Jens Rönick, Malerbetrieb Bosold, Küllstedt
In jedem Krankenhaus werden für den Einsatz von Reinigungs- und Desinfektionsmittel sehr hohe Anforderungen an die Beschichtung der Oberflächen gestellt. Das betrifft besonders solche Flächen, die zusätzlich zu der chemischen Belastung auch noch mechanisch stark beansprucht sind. Ständiges Berühren von verschwitzten Händen bei den Handläufen auf dem Stationsflur, aggressive Reinigungsmittel und kurze Reinigungsintervalle, Stöße vom Krankenbett an den Türen und Türzargen – in den hochfrequentierten Krankenhausbereichen müssen die Beschichtungen extrem widerstandsfähig sein.

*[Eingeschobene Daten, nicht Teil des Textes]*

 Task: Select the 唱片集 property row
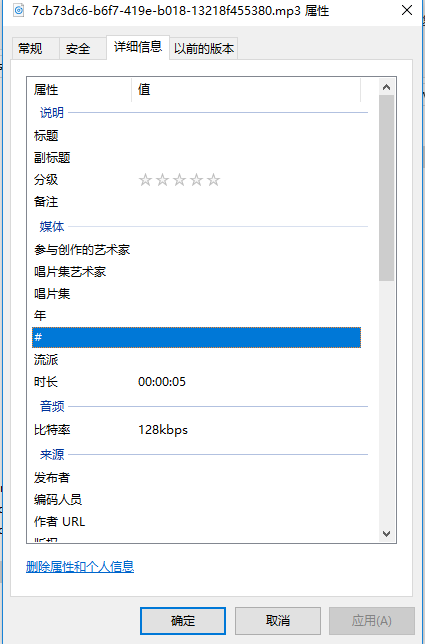point(197,294)
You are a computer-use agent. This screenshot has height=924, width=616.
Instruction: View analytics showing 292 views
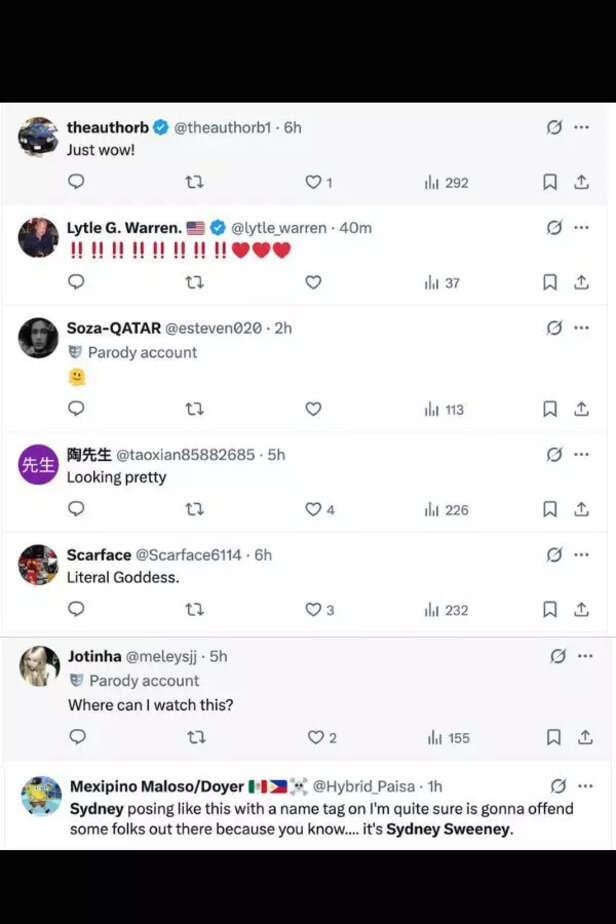click(x=446, y=183)
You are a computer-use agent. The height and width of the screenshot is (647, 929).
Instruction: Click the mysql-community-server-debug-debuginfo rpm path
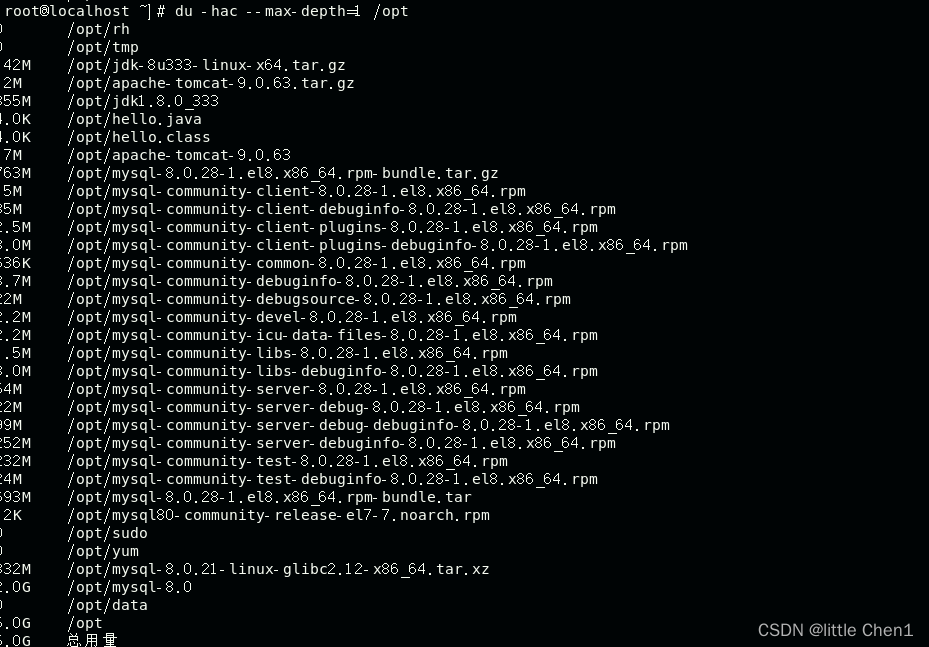coord(369,425)
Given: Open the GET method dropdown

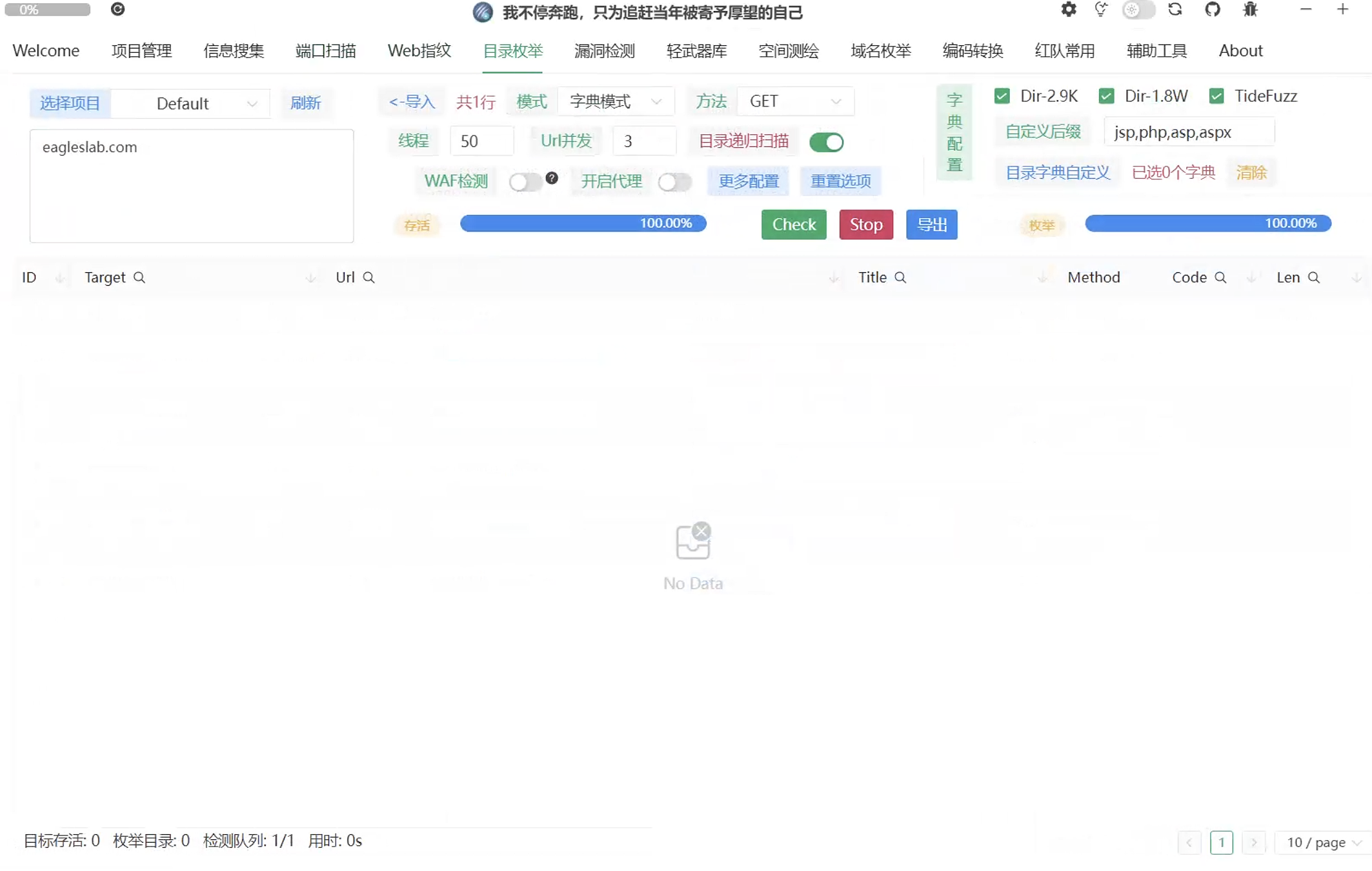Looking at the screenshot, I should tap(794, 101).
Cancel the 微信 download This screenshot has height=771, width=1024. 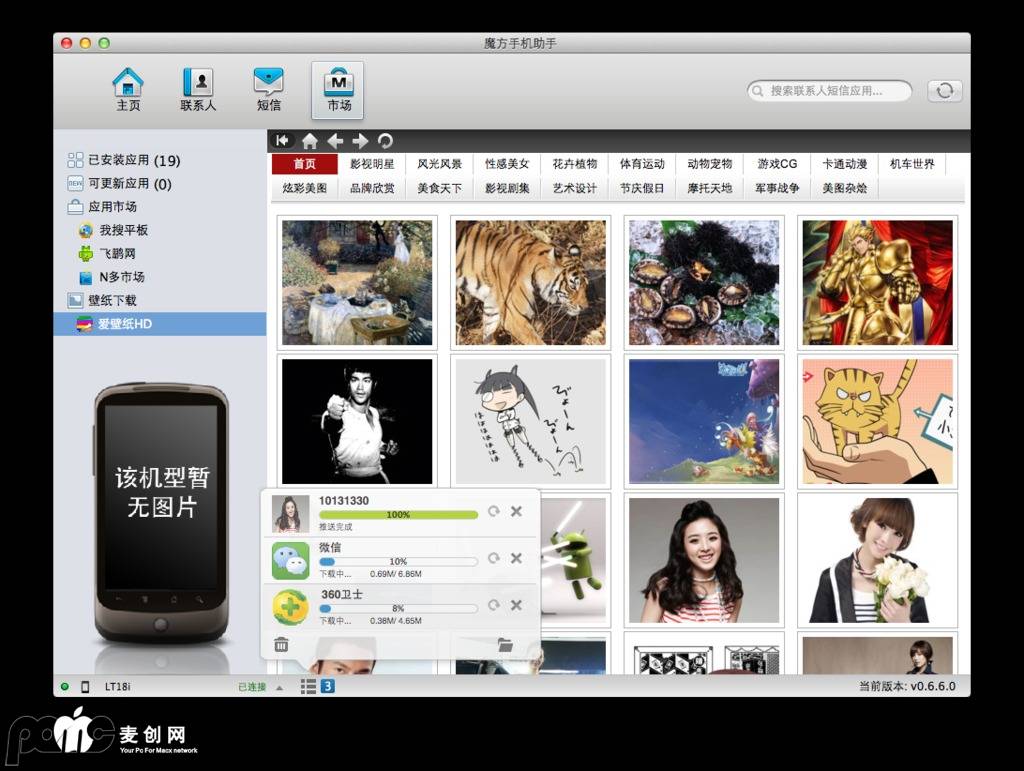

Aus diesem Grund kam bei der Sanierung des Bettenhauses für die Beschichtung der 300 Zargen und Feuerschutztüren sowie der Handläufe im Treppenhaus eine der jüngsten Produktentwicklungen des Brillux Forschungs- und Entwicklungszentrums zum Einsatz: der 2K-Aqua Seidenmattlack 2388. Die tauchgrundierten Zargen wurden zwei Mal mit 2K-Aqua Seidenmattlack 2388 beschichtet, ebenso die pulvergrundierten Feuerschutztüren und die Handläufe.
Bei dem wasserbasierten Polyurethan-Acryllack verbinden sich zwei Komponenten zu einer neuartigen Hightech-Beschichtung. Durch die Vernetzung entstehen Oberflächen, die mechanisch und chemisch stark belastbar, abriebfest und kratzbeständig sind. Der 2K-Aqua Seidenmattlack 2388 ist vom Ausschuss zur gesundheitlichen Bewertung von Bauprodukten (AgBB) geprüft, weist eine geringe Geruchsbelastung auf und ist gegenüber Desinfektionsmitteln, Handschweiß, Cremes und Fett hochbeständig. Zudem ist die Beschichtung licht- und wetterbeständig, dekontaminierbar und für den indirekten Lebensmittelkontakt geeignet.
Vor der Finalisierung des Farbkonzepts waren aufwendige Bemusterungen notwendig, die auch schon im Leistungsverzeichnis aus geschrieben waren. Durch die tageslichtorientierte HCL-Steuerung musste die Farbwirkung unter den verschiedenen Tages- und Nachtszenarien überprüft werden. An einigen Stellen wurden dafür Teilbereiche vorausgebaut und dann mit Farbplatten und beschichteten Teilflächen bemustert. Die im Vorfeld ausgesuchte Pigmentierung der Anstriche musste danach teilweise angepasst werden.
An die Beschichtungen für die Flur- und Zimmerwände waren hohe Anforderungen gestellt: Hier kam die Innendispersion Superlux ELF 3000 von Brillux zum Einsatz, die für zusammenhängende, große Flächen bei problematischen Lichtverhältnissen, wie man sie in langen Gängen oder vor großen Fenstern findet, eine optimale Lösung bietet. So konnten auch die schwierigen Streiflichtsituationen unter den Lichtvouten im Flur gemeistert werden. Mit dem hohen Deckvermögen von Superlux ELF 3000 (Klasse 1 bei 7 m²/l) sowie einer Nassabriebbeständigkeit der Klasse 2 wurden die strukturlosen Wandflächen im Glanzgrad stumpfmatt realisiert.
Bei den intensiven Farbtönen auf den Flurwänden setzte der zur Beratung herangezogene Technische Berater Stephan Quarg von Brillux auf den sicheren Pigmentschutz von Vetrolux ELF 3100. Die matte Spezial-Innendispersion enthält hochtransparente Funktionsfüllstoffe. Diese schützen die Pigmente zuverlässig vor einer Beschädigung. Eventuell auftretende Schreibeffekt-Markierungen an der Oberfläche lassen sich ohne Poliereffekt weitgehend wieder entfernen.